Each year, 60,000 adults are newly diagnosed with Parkinson’s disease, a neurodegenerative disorder that causes a slew of symptoms, including tremors, slowed movements, and changes in speech. The drugs currently available to treat PD patients help them regain some of the motor control lost through the disease, but don’t treat the underlying cause, said Barbara Waszczak, a professor of pharmaceutical sciences in the Bouvé College of Health Sciences.

“Parkinson’s is caused by the death of dopamine neurons in a key motor area of the brain called the substantia nigra,” said Waszczak. If you want to treat PD at its roots, she added, then you have to stop the death of these neural cells. In research reported earlier this week at the Experimental Biology 2013 conference in Boston, Waszczak and graduate student Brendan Harmon proposed a treatment approach that does exactly that. What’s more, the method is simple and easy to use.

A naturally produced protein called glial cell-line-derived neurotropic factor, or GDNF, protects certain cells—including dopamine neurons—against death by activating survival and growth-promoting pathways within, according to Waszczak. In petri dishes on the lab bench, GDNF does a great job restoring function to damaged and dying dopamine neurons and preventing further loss. But getting GDNF into the actual animal brain, which is hard to access from the outside, isn’t so simple.
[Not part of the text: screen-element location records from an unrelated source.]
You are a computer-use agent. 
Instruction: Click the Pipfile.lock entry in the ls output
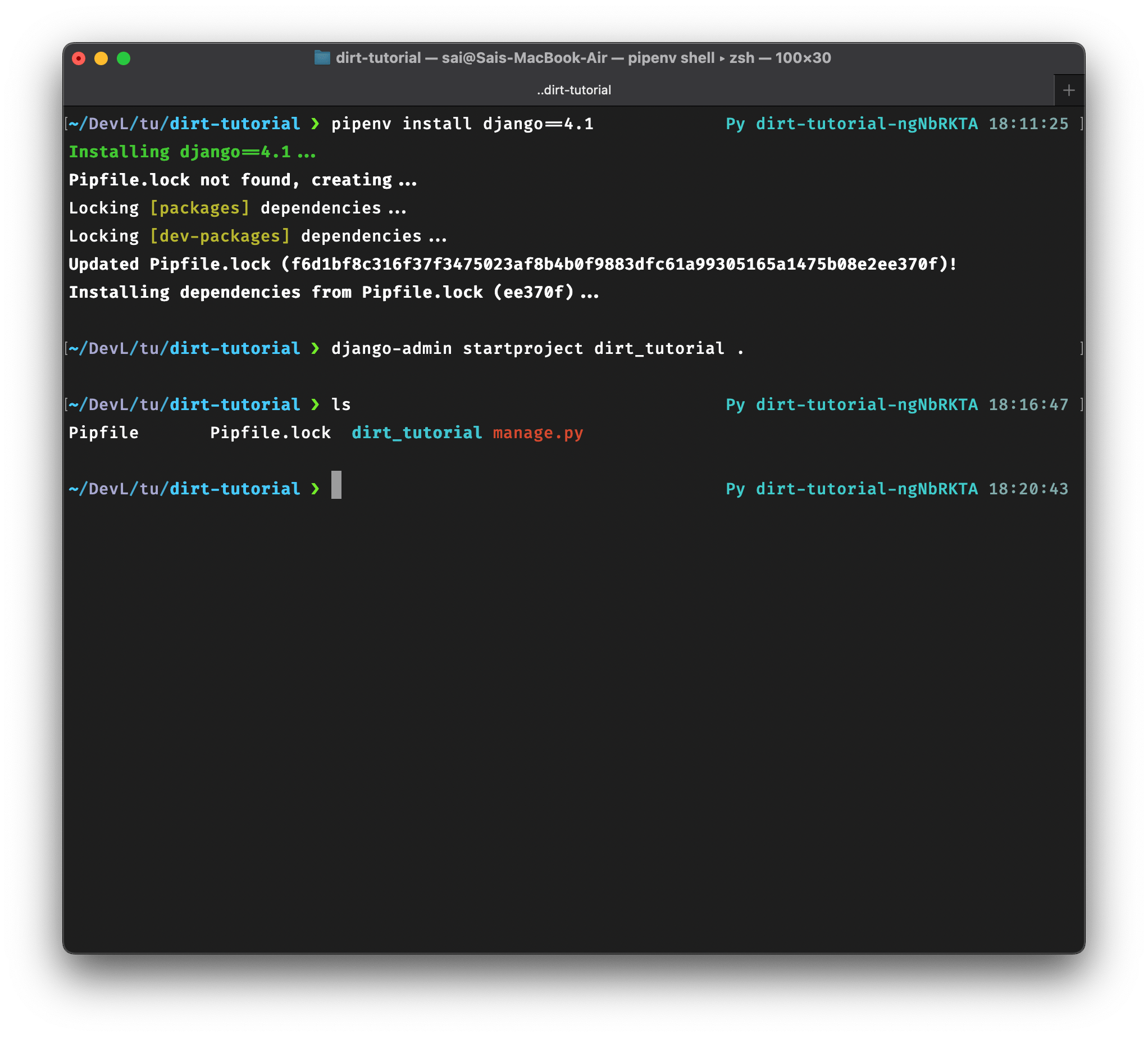(x=271, y=433)
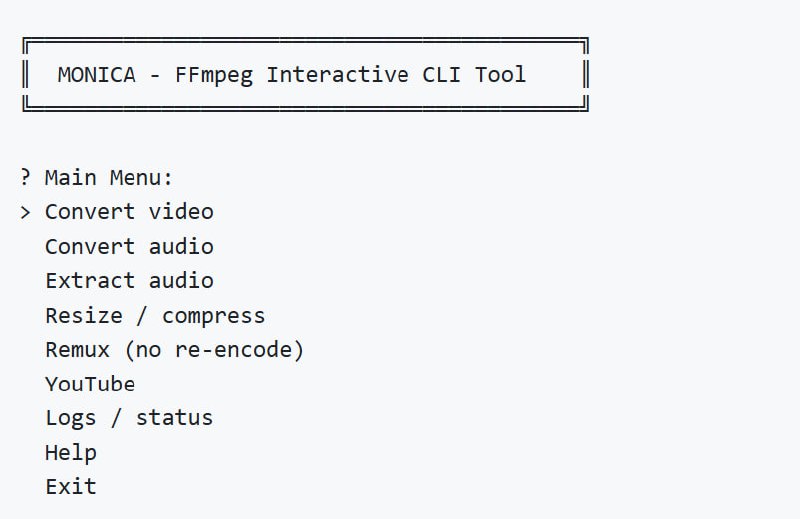Screen dimensions: 800x519
Task: Click the banner's bottom-right box corner
Action: pyautogui.click(x=585, y=105)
Crossing the so-called “blood brain barrier” has proved a difficult challenge for Parkinson’s researchers. But in previous work, Waszczak’s lab showed that GDNF could be delivered to the right location inside the brain through a simple intranasal delivery method.
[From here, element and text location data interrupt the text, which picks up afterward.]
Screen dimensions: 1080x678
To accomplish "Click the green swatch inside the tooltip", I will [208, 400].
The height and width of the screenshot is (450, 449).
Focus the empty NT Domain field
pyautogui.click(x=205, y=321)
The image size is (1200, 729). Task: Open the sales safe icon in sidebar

For this to work, however, patients would have to take GDNF repeatedly, because it’s readily broken down inside the body. In the new research, Harmon took it a step further, by transfecting brain cells with a gene for GDNF. “We used a nanoparticle delivery system that incorporates the genetic material to make GDNF into the DNA itself,” said Harmon. “It’s like a factory, producing the protein from inside the brain.” Copernicus Therapeutics engineered the nanoparticles.

Harmon first showed that intranasal delivery of the nanoparticles increased GDNF production in the brain. Then he showed that the treatment could greatly reduce the loss of dopamine neurons in a rat with Parkinson’s disease. Now the rat’s brain can essentially make its own medicine.

Parkinson’s patients don’t begin showing symptoms until 80 to 90 percent of their dopamine cells have died, said Waszczak. At that point, GDNF would have little use. But for those recently diagnosed with PD or thought to be at a high risk for the disease, this new treatment represents a neuroprotective and neurorestorative approach. “If we can get at it in the early stages of the disease, when patients are just starting to develop symptoms, then we might be able to stop the disease from getting worse or at least delay the onset of severe symptoms,” Waszczak explained.

The team hopes to continue its exploration to hone in on more nuanced questions, such as how often the nasal treatments need to be administered and at what doses, and whether the approach works in other animal models.